Predicting the F(ab)-mediated effect of monoclonal antibodies in vivo by combining cell-level kinetic and pharmacokinetic modelling.

Cell-level kinetic models for therapeutically relevant processes increasingly benefit the early stages of drug development. Later stages of the drug development processes, however, rely on pharmacokinetic compartment models while cell-level dynamics are typically neglected. We here present a systematic approach to integrate cell-level kinetic models and pharmacokinetic compartment models. Incorporating target dynamics into pharmacokinetic models is especially useful for the development of therapeutic antibodies because their effect and pharmacokinetics are inherently interdependent. The approach is illustrated by analysing the F(ab)-mediated inhibitory effect of therapeutic antibodies targeting the epidermal growth factor receptor. We build a multi-level model for anti-EGFR antibodies by combining a systems biology model with in vitro determined parameters and a pharmacokinetic model based on in vivo pharmacokinetic data.
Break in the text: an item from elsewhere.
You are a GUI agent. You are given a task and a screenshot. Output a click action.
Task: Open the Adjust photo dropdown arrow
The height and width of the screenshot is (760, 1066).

Using this model, we investigated in silico the impact of biochemical properties of anti-EGFR antibodies on their F(ab)-mediated inhibitory effect. The multi-level model suggests that the F(ab)-mediated inhibitory effect saturates with increasing drug-receptor affinity, thereby limiting the impact of increasing antibody affinity on improving the effect. This indicates that observed differences in the therapeutic effects of high affinity antibodies in the market and in clinical development may result mainly from Fc-mediated indirect mechanisms such as antibody-dependent cell cytotoxicity.